> [Task]: Search the listing below for the string "computer", then copy every line it appears in.

> [Records supplied]:
┄┄┄┄┄┄┄┄┄┄┄┄┄┄┄┄┄┄┄┄

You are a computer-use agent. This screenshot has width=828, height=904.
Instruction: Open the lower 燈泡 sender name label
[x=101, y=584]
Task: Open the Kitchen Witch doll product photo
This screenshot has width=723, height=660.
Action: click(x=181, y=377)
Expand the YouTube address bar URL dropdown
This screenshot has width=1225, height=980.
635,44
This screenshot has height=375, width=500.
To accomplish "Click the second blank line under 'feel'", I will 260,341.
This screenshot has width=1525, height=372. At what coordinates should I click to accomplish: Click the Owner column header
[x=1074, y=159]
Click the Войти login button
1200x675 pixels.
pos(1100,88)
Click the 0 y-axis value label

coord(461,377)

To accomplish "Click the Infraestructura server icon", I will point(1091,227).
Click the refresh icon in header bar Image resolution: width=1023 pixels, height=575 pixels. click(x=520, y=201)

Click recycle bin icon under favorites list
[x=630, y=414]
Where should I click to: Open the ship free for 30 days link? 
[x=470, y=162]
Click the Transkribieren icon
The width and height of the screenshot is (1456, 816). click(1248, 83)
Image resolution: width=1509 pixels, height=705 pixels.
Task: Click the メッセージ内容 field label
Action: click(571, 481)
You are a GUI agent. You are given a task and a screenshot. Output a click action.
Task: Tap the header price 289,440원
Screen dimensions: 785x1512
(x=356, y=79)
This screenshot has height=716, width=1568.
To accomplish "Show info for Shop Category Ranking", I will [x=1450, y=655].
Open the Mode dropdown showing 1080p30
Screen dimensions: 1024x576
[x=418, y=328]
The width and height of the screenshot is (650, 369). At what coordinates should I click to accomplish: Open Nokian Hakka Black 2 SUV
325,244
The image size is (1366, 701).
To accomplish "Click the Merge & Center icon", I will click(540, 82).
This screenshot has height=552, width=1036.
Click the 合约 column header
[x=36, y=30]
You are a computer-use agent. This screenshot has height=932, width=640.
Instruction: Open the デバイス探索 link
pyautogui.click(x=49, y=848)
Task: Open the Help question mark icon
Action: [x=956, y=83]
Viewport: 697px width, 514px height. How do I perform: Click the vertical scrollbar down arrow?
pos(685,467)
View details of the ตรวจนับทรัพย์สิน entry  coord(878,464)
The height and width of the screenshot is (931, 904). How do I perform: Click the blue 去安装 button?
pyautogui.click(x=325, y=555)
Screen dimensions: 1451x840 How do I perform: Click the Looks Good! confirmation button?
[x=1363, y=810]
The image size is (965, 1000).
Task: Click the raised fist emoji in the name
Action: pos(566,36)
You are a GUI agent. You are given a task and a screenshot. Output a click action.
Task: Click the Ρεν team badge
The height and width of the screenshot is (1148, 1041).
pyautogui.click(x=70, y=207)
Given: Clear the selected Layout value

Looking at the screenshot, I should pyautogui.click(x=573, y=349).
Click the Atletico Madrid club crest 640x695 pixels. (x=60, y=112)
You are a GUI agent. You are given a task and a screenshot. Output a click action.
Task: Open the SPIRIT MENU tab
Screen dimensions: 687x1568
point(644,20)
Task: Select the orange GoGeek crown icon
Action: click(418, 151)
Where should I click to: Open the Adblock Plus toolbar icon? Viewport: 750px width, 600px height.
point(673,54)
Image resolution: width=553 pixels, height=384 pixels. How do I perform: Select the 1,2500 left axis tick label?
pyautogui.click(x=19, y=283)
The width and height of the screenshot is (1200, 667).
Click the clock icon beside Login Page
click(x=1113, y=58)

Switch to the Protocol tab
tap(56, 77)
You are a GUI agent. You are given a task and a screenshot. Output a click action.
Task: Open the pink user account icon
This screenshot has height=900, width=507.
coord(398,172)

┄┄┄┄┄┄┄┄┄┄┄┄┄┄┄┄┄┄┄┄

> [Reply to the exercise]:
You are a computer-use agent. This screenshot has width=828, height=904.
You are a computer-use agent. This screenshot has height=932, width=640.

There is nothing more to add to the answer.